#### [Job]
Update the data from the line containing "You are a GUI" through the line containing "tap(764, 16)" by replacing "window title" with "title bar", keeping everything else the same. Return only that updated part.

#### [Input]
┌──
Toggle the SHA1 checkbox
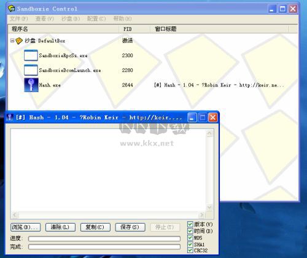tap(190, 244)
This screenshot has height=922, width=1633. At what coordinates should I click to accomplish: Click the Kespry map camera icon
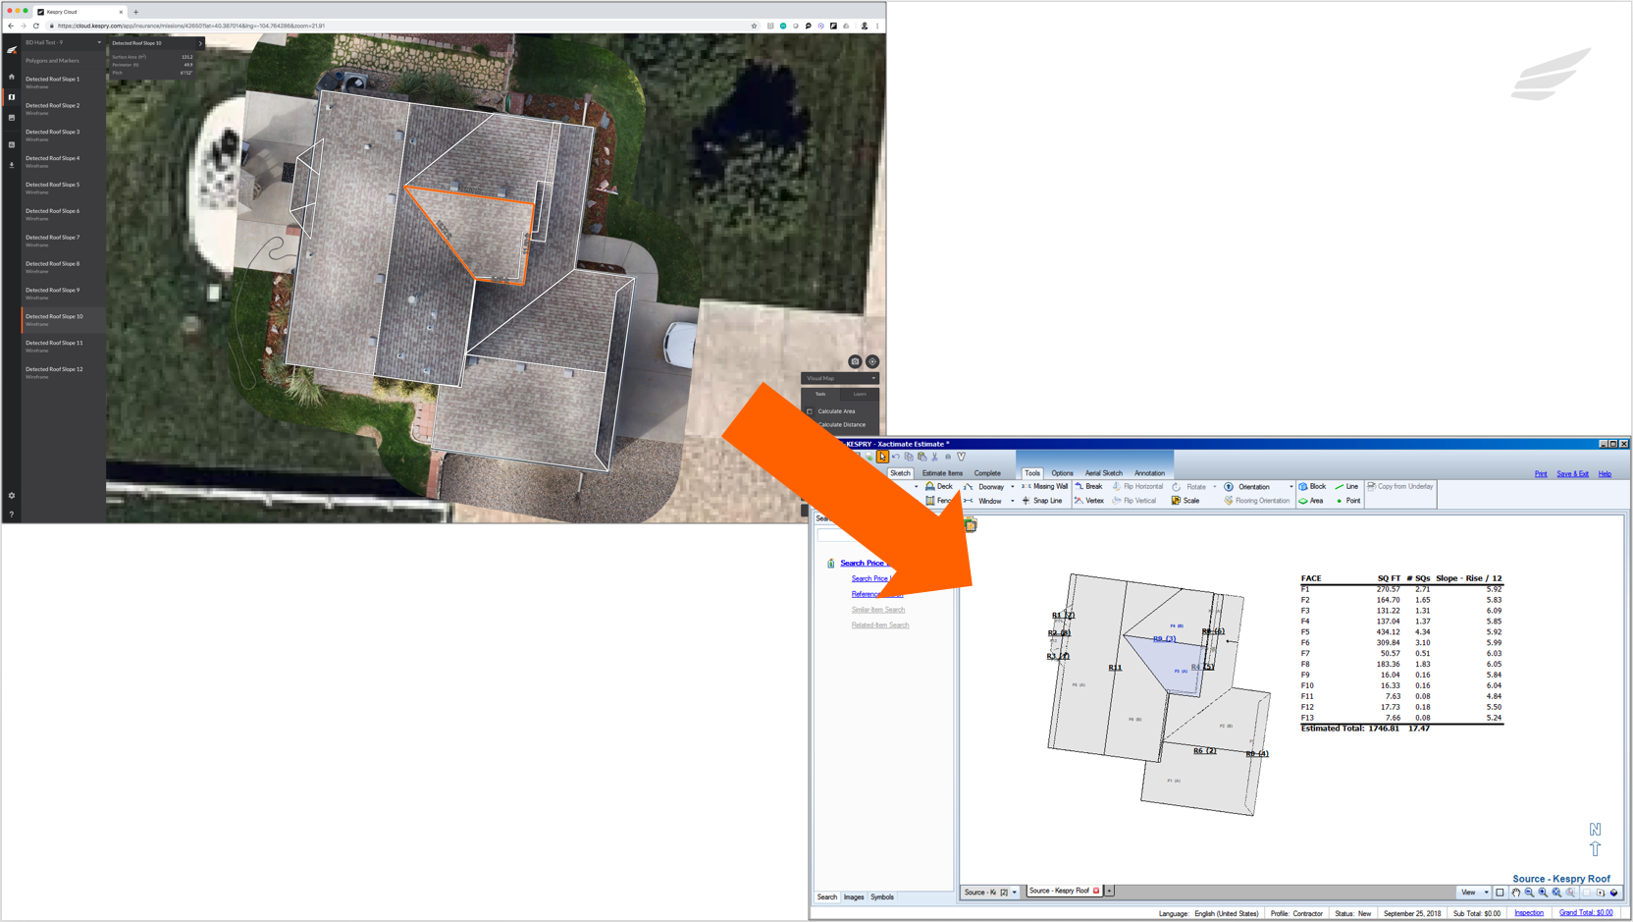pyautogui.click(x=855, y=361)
└──
┌──
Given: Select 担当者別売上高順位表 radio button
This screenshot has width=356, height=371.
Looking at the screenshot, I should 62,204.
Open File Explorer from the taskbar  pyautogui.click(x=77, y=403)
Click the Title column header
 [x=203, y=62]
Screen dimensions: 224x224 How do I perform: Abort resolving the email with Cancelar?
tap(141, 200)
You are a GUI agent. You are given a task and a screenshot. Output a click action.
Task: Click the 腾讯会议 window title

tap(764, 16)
└──
#### [Worked solution]
You are a GUI agent. You are given a task and a screenshot. Output a click action.
Task: Click the 腾讯会议 title bar

tap(764, 16)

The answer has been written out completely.